Luiz Henrique Mandetta, ex-ministro da Saúde

BRASÍLIA – Os depoimentos dos ex-ministros da Saúde Luiz Henrique Mandetta e Nelson Teich, hoje, na CPI da Covid, devem ser marcados pela tentativa de senadores independentes e de oposição de apontar erros do presidente Jair Bolsonaro (sem partido). Governistas, por sua vez, buscarão imputar a Mandetta, que tem atuação crítica a Bolsonaro, falhas da atuação do Executivo federal no início da pandemia. O Palácio do Planalto quer aproveitar este primeiro dia de depoimentos para tentar diminuir o impacto das cobranças sobre a gestão de Eduardo Pazuello, que será ouvido amanhã. A estratégia é que senadores governistas critiquem Mandetta, por exemplo, pela orientação inicial de que as pessoas não procurassem imediatamente um médico ao sentir os primeiros sintomas de Covid-19. Ele também será questionado sobre o plano de logística para atender estados e municípios com medicamentos e respiradores, e acordos para adquirir vacinas.

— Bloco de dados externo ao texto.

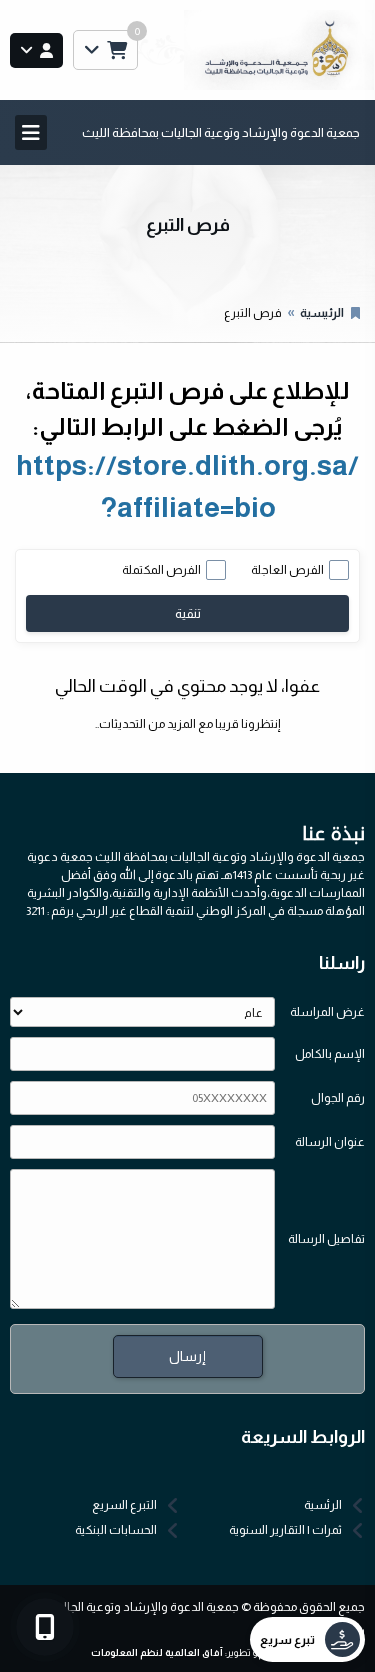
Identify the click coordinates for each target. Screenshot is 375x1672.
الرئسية (323, 1505)
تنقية (188, 613)
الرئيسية (322, 313)
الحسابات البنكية (116, 1530)
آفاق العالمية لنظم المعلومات (157, 1652)
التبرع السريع (124, 1505)
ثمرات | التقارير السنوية (285, 1530)
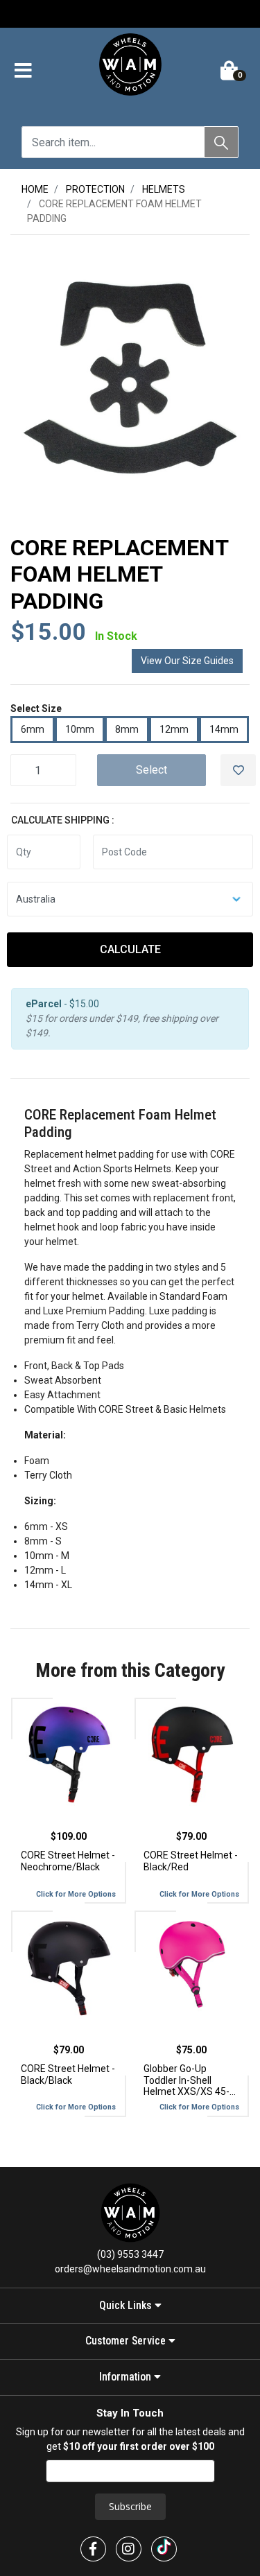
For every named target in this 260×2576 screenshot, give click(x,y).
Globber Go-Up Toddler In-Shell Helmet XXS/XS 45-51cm (186, 2080)
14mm (224, 729)
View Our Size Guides (187, 660)
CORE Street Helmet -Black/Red (191, 1861)
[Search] (221, 142)
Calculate (130, 949)
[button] (23, 71)
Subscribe (130, 2506)
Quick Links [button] (127, 2305)
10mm (79, 729)
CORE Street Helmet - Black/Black (68, 2074)
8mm (127, 729)
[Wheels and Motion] (130, 67)
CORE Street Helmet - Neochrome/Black (68, 1861)
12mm (174, 729)
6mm (32, 729)
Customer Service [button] (126, 2341)
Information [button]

A intenção do Palácio do Planalto é tentar comparar essas ações com o que foi feito depois por Pazuello, para tentar refutar a tese de que o governo foi omisso. Dentro da estratégia está também um treinamento de Pazuello, que incluiu uma reunião no sábado na qual o ex-ministro repassou pontos de sua gestão ensaiando respostas para a CPI.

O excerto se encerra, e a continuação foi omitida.